And TreeInterpreter, the way it works is that you pass in a single row. So it's like here's the auction that's coming up, here's the model, here's the auctioneer ID, etcetera, etcetera. Please predict the value from the random forest, what's the expected sale price and then what we can do is we can take that one row of data and put it through the first decision tree and we can see what's the first split that's selected and then based on that split does it end up increasing or decreasing the predicted price compared to that kind of raw baseline model of just take the average and then you can do that again at the next split and again at the next split and again at the next split.

So for each split, we see what the increase or decrease in the well, addiction, that's not right. We see what the increase or decrease in the prediction is except while I'm here compared to the parent node. And so then you can do that for every tree and then add up the total change in importance by split variable and that allows you to draw something like this.

So here's something that's looking at one particular row of data and overall we start at zero and so zero is the initial 10.1. Remember this number 10.1 is the average log sale price of the whole data set. They call it the bias. And so we call that zero then for this particular row we're looking at year made as a negative 4.2 impact on the prediction and then product size has a positive 0.2, cut plus system has a positive 0.046, model ID has a positive 0.127 and so forth, right.

And so the red ones are negative and the green ones are positive and you can see how they all join up until eventually overall the prediction is that it's going to be negative 0.122 compared to 10.1 which is equal to 9.98. So this kind of plot is called a waterfall plot and so basically when we say tree interpreter dot predict it gives us back the prediction which is the actual number we get back from the random forest, the bias which is just always this 10.1 for this data set and then the contributions which is all of these different values.

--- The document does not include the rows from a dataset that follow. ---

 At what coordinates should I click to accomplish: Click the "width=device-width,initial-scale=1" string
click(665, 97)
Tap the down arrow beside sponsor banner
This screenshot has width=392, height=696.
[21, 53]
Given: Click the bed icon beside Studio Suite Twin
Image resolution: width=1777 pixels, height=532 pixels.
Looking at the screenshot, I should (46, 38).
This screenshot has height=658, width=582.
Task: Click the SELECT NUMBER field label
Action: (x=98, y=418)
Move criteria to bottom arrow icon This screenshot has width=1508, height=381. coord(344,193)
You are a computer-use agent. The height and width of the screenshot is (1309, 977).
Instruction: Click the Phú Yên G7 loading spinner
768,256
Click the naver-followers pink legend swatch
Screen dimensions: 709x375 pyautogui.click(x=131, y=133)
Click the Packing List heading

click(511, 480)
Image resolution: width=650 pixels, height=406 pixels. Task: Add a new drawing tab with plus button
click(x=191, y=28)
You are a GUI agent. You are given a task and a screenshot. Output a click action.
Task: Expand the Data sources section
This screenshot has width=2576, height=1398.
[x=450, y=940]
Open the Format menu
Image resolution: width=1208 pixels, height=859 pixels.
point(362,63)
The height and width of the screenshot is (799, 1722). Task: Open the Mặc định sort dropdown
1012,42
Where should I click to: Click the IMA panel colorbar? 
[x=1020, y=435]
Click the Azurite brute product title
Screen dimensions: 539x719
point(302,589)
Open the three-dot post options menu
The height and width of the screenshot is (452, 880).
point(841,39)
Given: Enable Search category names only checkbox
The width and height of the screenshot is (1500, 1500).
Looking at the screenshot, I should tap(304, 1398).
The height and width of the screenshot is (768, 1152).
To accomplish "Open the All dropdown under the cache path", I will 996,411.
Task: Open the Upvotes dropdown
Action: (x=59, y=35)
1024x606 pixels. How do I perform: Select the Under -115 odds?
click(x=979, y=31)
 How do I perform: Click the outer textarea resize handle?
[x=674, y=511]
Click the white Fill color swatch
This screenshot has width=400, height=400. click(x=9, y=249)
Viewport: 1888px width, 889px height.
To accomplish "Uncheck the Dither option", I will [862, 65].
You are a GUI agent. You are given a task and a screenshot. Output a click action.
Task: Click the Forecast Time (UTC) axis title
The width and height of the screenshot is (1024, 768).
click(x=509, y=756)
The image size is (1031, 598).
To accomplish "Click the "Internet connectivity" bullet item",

It's how important was each factor and here I've used a threshold which means anything that was less than 0.08 all gets thrown into this other category. I think this is a really useful kind of thing to have in production because it can help you answer questions whether it will be for the customer or for you know whoever's using your model if they're surprised about some prediction why is that prediction.

So I'm going to show you something really interesting using some synthetic data and I want you to really have a think about why this is happening before I tell you and I pause the video if you're watching the video when I get to that point. Let's start by creating some synthetic data like so.

So we're going to grab 40 values evenly spaced between 0 and 20 and then we're just going to create the y=x line and add some normally distributed random data on that. Here's this kind of plot. So here's some data we want to try and predict and we're going to use a random forest in a kind of bit of an overkill here.

Now in this case we only have one independent variable. Scikit-learn expects us to have more than one. So we can use unsqueeze in PyTorch to add that go from a shape of 40 in other words a vector with 40 elements for a shape of 40 comma 1 in other words a matrix of 40 rows with one column.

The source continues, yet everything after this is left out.